To Sit, to Stand, to Write

The author’s position

George Pendle

Tuck’s Postcard showing Mark Twain at work, ca. 1900. Courtesy Barrett Collection, Special Collections, University of Virginia Library.

One of the more curious denouncements to appear in Friedrich Nietzsche’s supremely truculent Twilight of the Idols (1888) is a brief but furious attack on the writing habits of Gustave Flaubert. In a letter to Guy de Maupassant, his protégé, Flaubert had made the seemingly innocuous statement: “One cannot think and write except when seated.” The author of Madame Bovary (1856) had always been a sedentary sort and had previously informed Maupassant that “a civilized person needs much less locomotion than the doctors claim.” However, to Nietzsche’s ear, finely attuned to the slightest signs of cultural decadence, Flaubert’s admission was nothing less than an attack on the nature of creativity itself. “There I have caught you, nihilist!” he snapped triumphantly. “The sedentary life (das sitzfleisch—literally “sitting meat”) is the very sin against the Holy Spirit. Only thoughts reached by walking have value.”

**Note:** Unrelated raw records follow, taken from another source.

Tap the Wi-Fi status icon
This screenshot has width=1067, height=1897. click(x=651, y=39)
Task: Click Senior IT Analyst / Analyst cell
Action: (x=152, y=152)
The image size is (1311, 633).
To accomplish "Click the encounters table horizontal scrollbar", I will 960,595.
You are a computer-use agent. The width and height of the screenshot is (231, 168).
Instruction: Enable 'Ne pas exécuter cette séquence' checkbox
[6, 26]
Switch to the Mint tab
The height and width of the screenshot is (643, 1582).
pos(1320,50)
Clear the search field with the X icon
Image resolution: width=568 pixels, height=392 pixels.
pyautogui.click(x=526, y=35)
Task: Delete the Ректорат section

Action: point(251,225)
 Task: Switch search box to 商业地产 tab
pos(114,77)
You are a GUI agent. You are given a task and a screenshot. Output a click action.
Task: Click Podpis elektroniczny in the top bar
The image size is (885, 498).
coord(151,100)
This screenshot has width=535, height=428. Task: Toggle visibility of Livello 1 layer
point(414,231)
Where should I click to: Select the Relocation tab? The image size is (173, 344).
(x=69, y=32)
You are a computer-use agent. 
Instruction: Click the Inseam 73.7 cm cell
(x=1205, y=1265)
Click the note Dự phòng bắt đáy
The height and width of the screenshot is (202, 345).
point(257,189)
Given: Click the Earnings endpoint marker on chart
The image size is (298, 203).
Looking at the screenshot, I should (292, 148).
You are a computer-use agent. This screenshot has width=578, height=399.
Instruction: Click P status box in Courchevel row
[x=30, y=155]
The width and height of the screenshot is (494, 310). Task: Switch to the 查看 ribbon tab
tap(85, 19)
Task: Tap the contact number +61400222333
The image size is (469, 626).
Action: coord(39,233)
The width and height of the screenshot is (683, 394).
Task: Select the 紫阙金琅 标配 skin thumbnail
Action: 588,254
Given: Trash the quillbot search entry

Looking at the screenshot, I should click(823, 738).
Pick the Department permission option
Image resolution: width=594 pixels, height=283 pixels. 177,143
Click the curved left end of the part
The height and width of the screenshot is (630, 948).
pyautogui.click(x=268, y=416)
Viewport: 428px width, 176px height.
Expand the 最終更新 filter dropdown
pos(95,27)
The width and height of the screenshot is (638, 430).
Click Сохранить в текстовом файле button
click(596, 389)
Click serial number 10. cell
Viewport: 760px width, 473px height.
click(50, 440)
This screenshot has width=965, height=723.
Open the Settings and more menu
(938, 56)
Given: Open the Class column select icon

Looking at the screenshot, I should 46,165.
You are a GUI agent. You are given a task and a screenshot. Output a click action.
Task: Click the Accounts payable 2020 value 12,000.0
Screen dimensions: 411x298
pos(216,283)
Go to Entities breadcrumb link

Ever since Nietzsche’s declaration, there has been some disagreement among writers, thinkers, doctors, and designers as to whether inspiration and creativity come from being seated and quiescent, or from being upright and vigorous. (Full disclosure: This article is being written standing up.) It was the early twentieth century labor journalist and suffragette, Mary Heaton Vorse, who pithily described the art of writing as “the art of applying the seat of the pants to the seat of the chair.” Vorse was expressing a distinctly Flaubertian sentiment that was all the more radical when one considers how few women wore pants at the time. Ernest Hemingway, by contrast, proved to be a strict Nietzschean, declaring that “writing and travel broaden your ass if not your mind and I like to write standing up,” which he did by perching his typewriter on a chest-high shelf, while his desk became obscured by books.

Yet trying to find out whether authors who share similar writing positions also share similar writing styles is by no means easy. Such disparate authors as Virginia Woolf, Lewis Carroll, and Fernando Pessoa all wrote standing up, while Mark Twain, Marcel Proust, and Truman Capote took the Flaubertian creed to its ultimate extent by writing while lying down. Indeed, Capote went so far as to declare himself “a completely horizontal writer.”

We can conjecture that it was physical considerations that caused the six-foot-six-inch Thomas Wolfe to write his opulent, autobiographical novels using the top of the refrigerator as his desk, the shifting of his weight from foot to foot being a neat approximation of the Nietzschean decree that all writing should “dance.” But what do we then make of Roald Dahl, also six-foot-six, who everyday climbed into a sleeping bag before settling into an old wing-backed chair, his feet resting immobile on a battered traveling case full of logs? Dahl’s claim that “all the best stuff comes at the desk,” is a simple modern variation on Flaubert’s static dictum.

Roald Dahl in his writing hut, ca. 1990. Copyright Jan Baldwin. Courtesy the Roald Dahl Museum and Story Centre.

Occasionally the hint of a philosophical similarity can be drawn between those who share the same manner of writing. Oliver Wendell Holmes, Jr.—the Supreme Court justice who coined the phrase “clear and present danger” to limit the First Amendment when its practice endangered the state—wrote his concise legal opinions while standing at a lectern because “nothing conduces to brevity like a caving in of the knees.” Such a sentiment seemed to be echoed, albeit in a somewhat distorted manner, by another member of the federal government (and fellow vertical writer), the former secretary of defense, Donald Rumsfeld. When Rumsfeld was handed a list of approved torture techniques being used at Guantanamo Bay, he infamously scribbled a query on it: “I stand for 8–10 hours. Why is standing [of prisoners] limited to four hours?”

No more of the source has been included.